Start of MATERIAL TO PROCESS

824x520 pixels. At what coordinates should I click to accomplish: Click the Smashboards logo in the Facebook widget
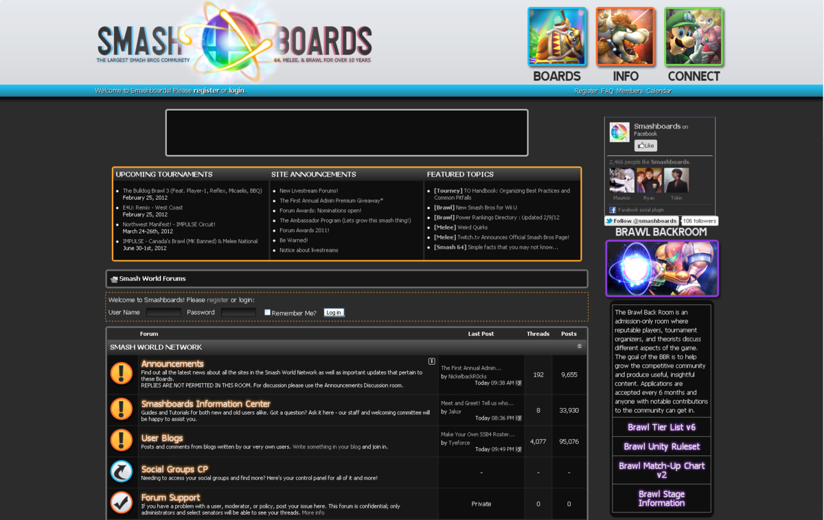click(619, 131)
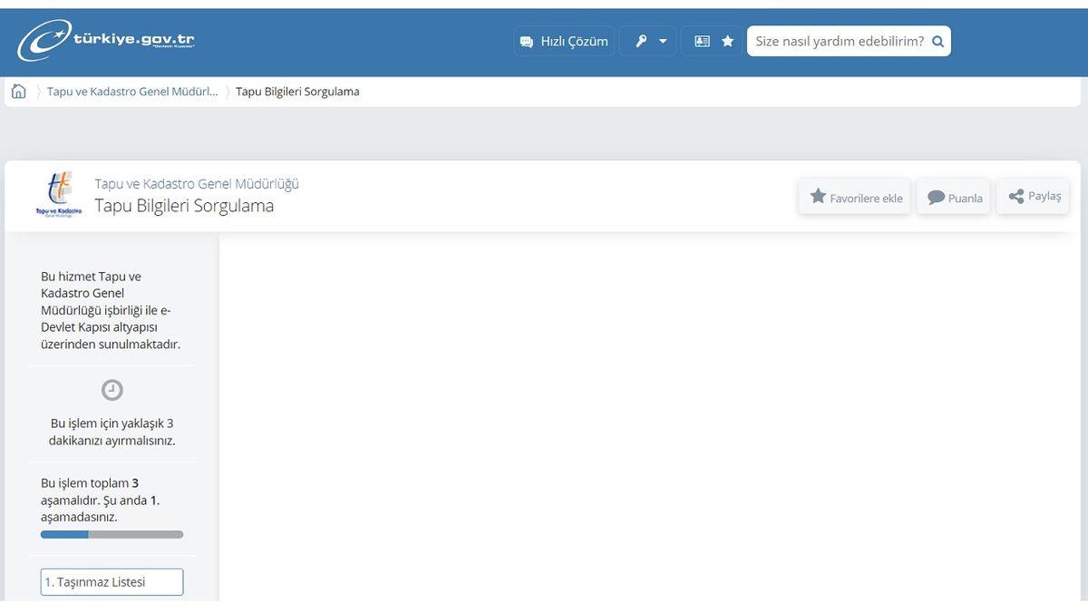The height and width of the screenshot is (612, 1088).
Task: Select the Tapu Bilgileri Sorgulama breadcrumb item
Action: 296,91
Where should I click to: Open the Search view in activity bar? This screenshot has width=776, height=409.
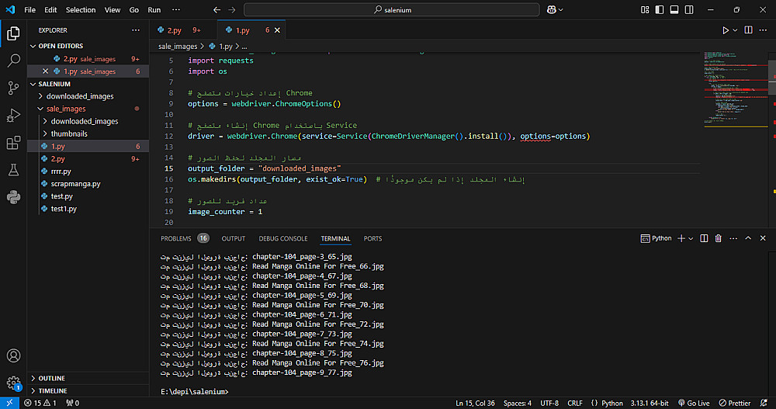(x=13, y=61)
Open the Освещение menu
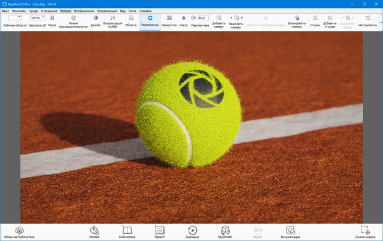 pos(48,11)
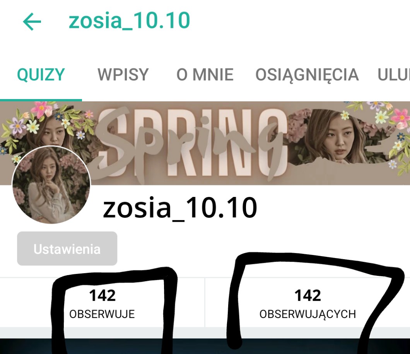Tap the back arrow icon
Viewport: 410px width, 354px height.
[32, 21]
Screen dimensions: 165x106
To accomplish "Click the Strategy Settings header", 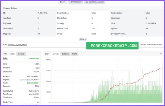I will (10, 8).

End of MATERIAL TO PROCESS
Start of MATERIAL TO PROCESS

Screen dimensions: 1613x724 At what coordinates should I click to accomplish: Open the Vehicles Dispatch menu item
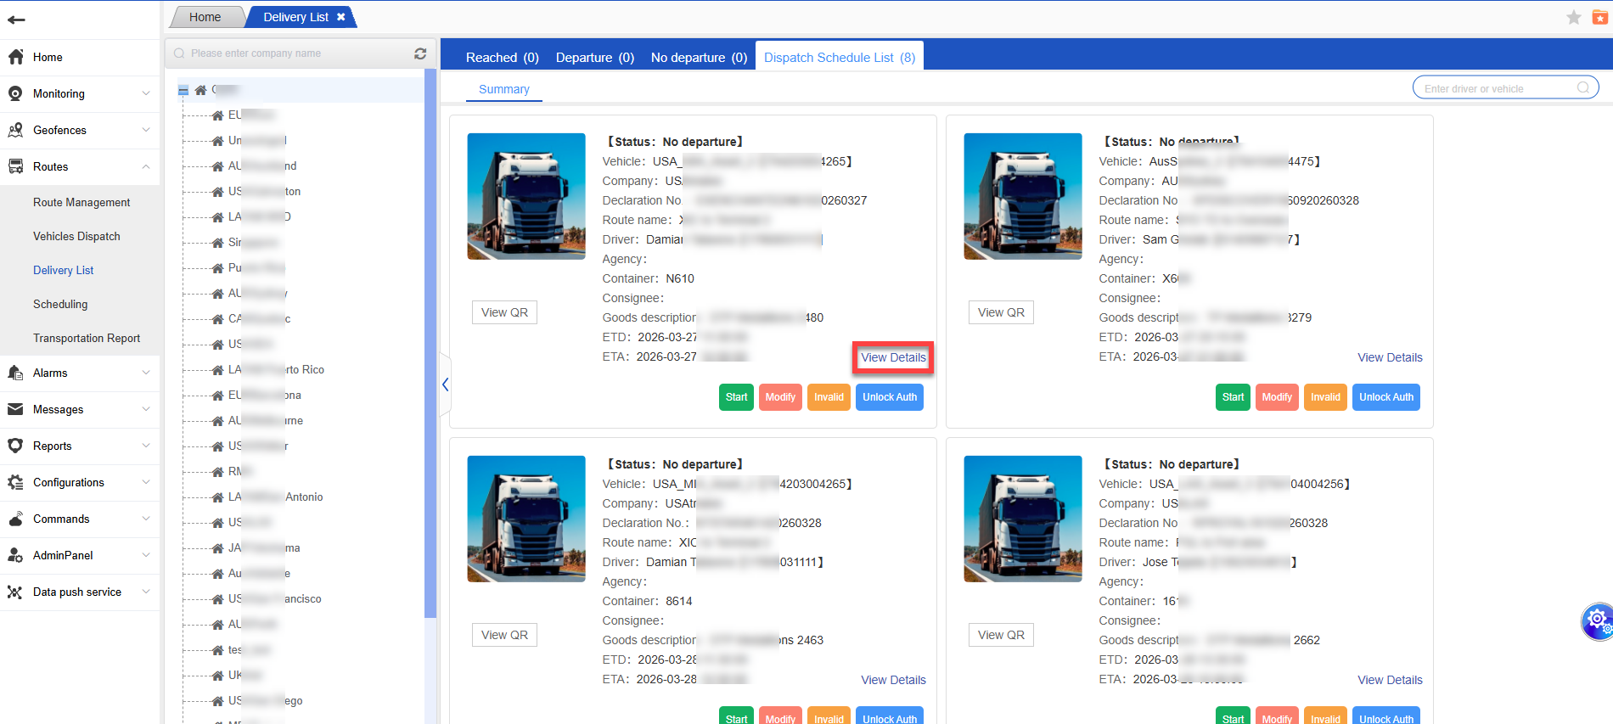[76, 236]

End of MATERIAL TO PROCESS

WHAT TO WORK ON — Copy the records from the line containing "824x520 pixels. At" through the line containing "Action: 296,91", substituting "site logo" for "Smashboards logo" and changing nothing else. Omit the pictures.

THE COMPLETED TASK —
824x520 pixels. At what coordinates should I click to accomplish: Click the site logo in the Facebook widget
click(619, 131)
The height and width of the screenshot is (612, 1088).
Task: Select the Tapu Bilgileri Sorgulama breadcrumb item
Action: 296,91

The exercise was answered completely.